A More Secure Way to Browse The Web Using Docker & VNC

Normally I like to browse the web through a Virtual Machine (VM). I would build out a VM (various flavors of Linux), take a snap shot, and launch the snapshot each time. Why do this? Anonymity and security.

Lately though, this method hasn't worked out very well for me, just because of how resource intensive it is to emulate a Linux box. I was able to get away with VMs on my desktop because my desktop was very generously spec'ed out. Since "upgrading" to a laptop, my methods have fallen apart. Bang for the buck, laptop hardware is slower than desktop hardware. VMs on my laptop run, but run very slowly.

So came a thought, why run a VM? Why not a container? The benefit of a VM is that is emulates the entire kernel & hardware. When browsing the web, the main risk to anonymity is cross site tracking through the form of browser finger printing (cookies, etc). That is something that is occurring at the application level. So running a VM, which emulates the kernel is an over kill if the aim is to obfuscate at the application level.
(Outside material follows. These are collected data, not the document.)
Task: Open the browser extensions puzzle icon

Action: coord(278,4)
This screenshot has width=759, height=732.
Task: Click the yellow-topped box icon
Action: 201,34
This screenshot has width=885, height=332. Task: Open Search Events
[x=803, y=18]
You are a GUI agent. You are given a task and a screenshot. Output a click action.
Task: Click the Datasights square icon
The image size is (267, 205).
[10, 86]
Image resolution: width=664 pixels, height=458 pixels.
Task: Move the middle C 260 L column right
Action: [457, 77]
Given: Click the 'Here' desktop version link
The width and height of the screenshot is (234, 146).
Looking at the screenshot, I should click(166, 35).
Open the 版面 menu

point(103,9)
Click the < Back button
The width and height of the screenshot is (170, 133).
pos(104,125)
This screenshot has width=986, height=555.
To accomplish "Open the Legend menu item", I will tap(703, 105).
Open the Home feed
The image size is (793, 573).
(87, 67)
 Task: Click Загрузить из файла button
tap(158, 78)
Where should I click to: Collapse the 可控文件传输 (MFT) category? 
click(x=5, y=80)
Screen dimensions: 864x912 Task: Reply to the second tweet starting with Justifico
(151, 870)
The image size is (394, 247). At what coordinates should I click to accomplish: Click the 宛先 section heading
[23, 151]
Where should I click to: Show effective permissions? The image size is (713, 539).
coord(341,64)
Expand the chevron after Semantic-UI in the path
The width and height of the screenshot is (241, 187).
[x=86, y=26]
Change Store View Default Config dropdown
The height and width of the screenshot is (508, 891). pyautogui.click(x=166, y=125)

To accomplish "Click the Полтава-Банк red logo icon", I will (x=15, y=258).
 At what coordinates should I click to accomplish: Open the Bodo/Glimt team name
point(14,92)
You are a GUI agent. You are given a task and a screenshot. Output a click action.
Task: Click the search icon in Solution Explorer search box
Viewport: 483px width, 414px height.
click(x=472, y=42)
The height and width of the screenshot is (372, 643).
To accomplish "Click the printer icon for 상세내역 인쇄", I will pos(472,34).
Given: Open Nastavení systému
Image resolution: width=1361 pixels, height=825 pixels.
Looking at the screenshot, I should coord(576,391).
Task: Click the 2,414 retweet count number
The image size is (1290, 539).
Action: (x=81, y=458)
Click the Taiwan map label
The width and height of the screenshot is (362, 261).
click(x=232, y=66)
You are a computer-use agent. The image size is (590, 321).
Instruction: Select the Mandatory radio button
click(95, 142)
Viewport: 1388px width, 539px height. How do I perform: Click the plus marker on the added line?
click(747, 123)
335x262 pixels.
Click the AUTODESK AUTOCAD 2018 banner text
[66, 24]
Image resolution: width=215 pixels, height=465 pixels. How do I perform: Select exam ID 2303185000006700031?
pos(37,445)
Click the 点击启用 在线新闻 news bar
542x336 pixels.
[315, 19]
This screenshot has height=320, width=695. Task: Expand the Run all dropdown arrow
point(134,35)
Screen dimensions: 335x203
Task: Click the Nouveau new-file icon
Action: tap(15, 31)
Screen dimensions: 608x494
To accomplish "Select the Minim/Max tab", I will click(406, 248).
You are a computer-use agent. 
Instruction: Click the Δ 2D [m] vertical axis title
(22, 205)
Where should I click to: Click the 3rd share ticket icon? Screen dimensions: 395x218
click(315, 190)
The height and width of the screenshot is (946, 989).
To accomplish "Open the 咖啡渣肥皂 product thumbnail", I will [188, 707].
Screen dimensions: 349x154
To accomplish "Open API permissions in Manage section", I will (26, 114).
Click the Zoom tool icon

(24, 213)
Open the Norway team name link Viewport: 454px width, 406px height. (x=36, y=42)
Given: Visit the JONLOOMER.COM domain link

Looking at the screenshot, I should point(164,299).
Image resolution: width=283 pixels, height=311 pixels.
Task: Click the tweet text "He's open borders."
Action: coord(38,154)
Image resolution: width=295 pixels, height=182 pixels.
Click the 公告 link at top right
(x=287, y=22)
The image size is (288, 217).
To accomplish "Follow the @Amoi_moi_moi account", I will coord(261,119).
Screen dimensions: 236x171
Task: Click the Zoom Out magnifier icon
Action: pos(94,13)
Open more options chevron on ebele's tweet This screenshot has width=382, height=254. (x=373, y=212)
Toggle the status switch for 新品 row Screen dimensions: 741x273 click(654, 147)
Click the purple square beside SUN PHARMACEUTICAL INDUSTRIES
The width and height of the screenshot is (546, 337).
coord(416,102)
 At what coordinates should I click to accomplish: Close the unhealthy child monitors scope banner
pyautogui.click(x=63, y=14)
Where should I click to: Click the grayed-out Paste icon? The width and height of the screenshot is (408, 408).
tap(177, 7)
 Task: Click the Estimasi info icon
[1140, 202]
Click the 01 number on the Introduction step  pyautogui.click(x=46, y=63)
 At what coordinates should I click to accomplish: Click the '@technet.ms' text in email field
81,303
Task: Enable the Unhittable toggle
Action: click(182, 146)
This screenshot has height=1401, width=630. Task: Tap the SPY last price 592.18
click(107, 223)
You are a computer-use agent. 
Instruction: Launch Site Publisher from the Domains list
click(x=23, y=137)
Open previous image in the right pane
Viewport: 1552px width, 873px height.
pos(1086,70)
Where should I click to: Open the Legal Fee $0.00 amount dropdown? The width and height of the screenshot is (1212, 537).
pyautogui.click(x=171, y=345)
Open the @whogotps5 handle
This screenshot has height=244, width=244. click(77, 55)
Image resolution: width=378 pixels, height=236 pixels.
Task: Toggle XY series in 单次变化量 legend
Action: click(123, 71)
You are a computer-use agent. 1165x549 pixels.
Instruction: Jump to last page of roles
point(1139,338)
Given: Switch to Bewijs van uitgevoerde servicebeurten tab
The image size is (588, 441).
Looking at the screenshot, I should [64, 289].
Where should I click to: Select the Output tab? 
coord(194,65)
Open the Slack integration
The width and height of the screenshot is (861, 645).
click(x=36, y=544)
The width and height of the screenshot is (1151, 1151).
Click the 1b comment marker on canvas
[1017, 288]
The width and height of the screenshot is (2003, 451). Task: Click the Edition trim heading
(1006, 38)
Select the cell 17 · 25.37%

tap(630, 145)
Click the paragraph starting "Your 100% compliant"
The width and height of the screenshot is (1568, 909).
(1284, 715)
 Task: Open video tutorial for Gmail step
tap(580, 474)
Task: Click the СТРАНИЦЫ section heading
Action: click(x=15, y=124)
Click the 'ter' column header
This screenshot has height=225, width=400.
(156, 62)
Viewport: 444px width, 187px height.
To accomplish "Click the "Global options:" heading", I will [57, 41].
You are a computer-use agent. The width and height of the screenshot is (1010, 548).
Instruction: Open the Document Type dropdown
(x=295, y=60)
So in comes containers. Containers, unlike VMs, do not emulate the kernel; because of this, they run quicker. From the kernel level and up, they provide an isolated operating system apart from the host. Unlike a VM which require dedicated hardware, the container just share hardware with the host machine. Let me take this opportunity to point out that OS minimum resource requirements have been growing over the years.. which mean VMs have to be well endowed, and the resources allocated to VMs can take away from the host.

So to keep it short, run a VNC within a container. This will offer most of benefits of web browsing in a VM in a much more convenient and usable fashion.